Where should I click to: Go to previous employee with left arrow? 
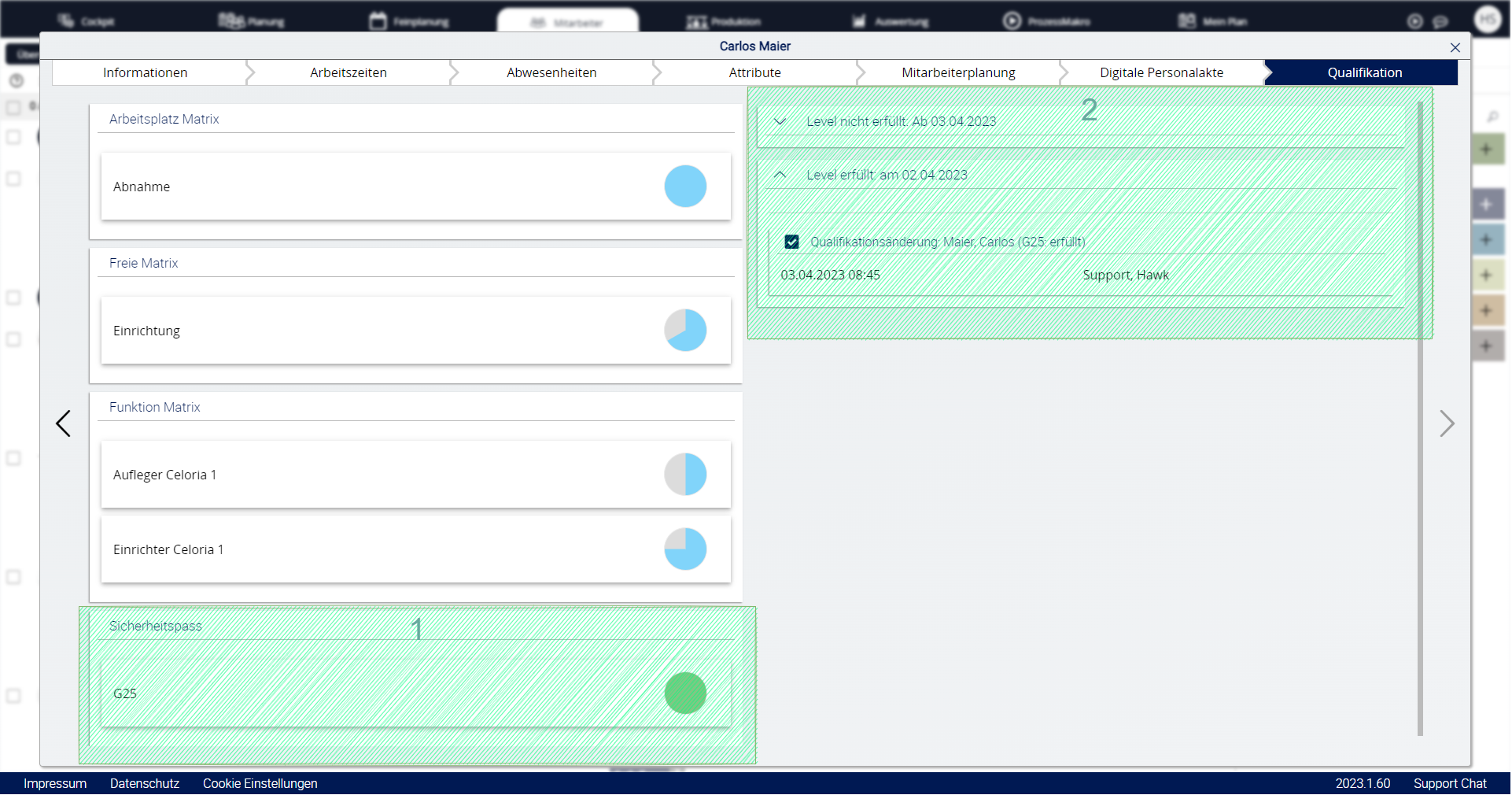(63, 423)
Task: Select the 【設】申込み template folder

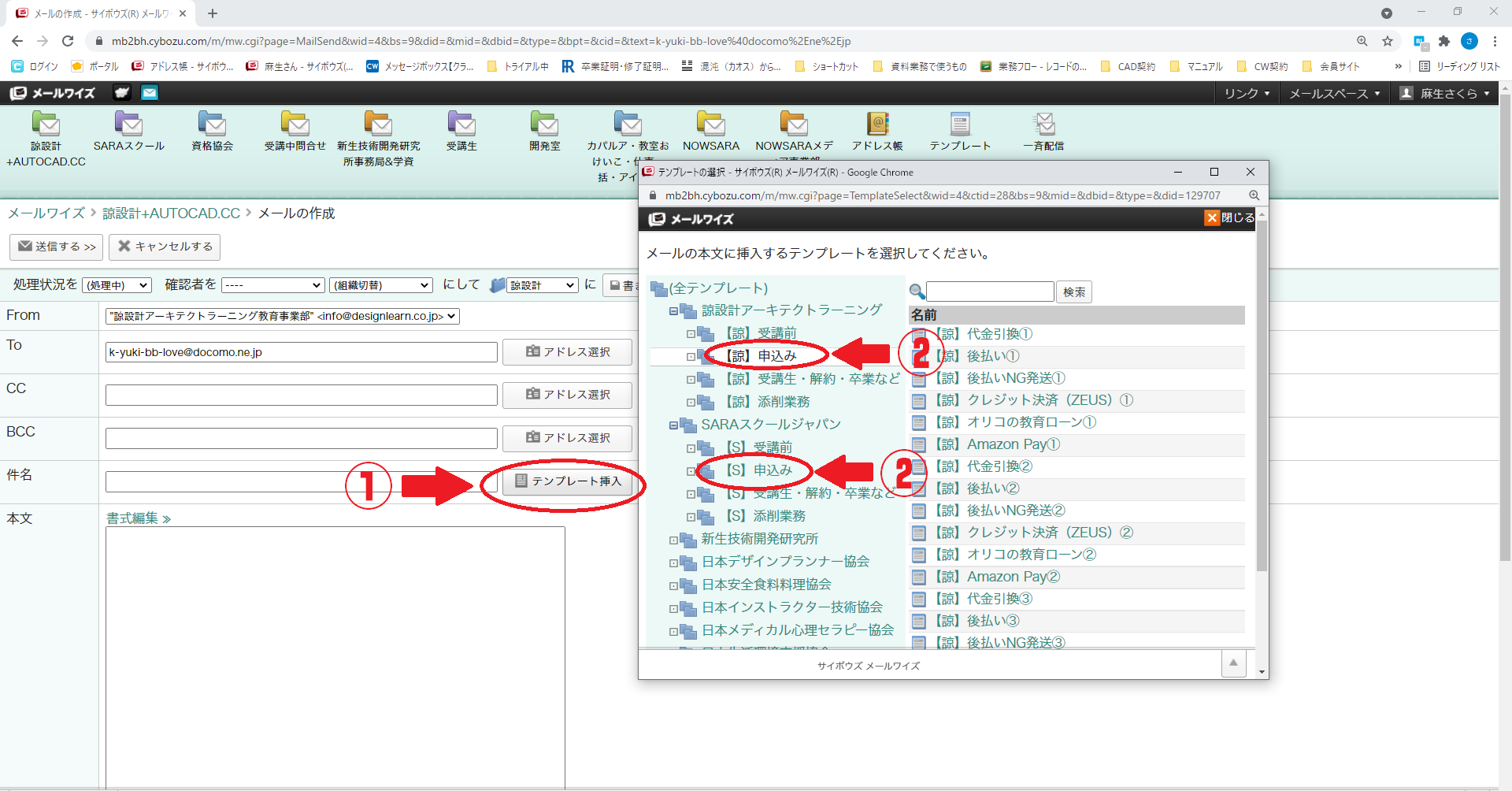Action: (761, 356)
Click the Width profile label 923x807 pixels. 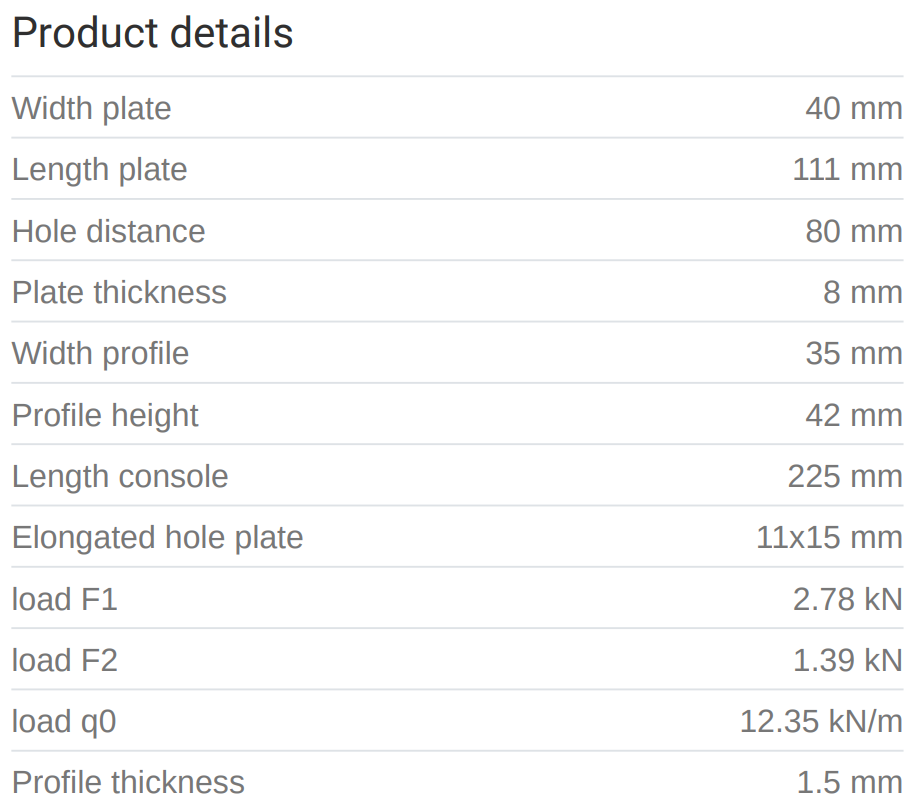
....
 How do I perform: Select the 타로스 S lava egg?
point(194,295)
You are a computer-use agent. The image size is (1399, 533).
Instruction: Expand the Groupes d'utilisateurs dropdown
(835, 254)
....
Print the part of the listing above that opens with the line containing "Where should I" and closes with the line containing "Click the Width". Copy it exactly, both ends included, and omit the pictures.

Where should I click to: Go to previous employee with left arrow? 
(63, 423)
Task: Select the 【設】申込み template folder

Action: (761, 356)
Click the Width profile label 923x807 pixels. 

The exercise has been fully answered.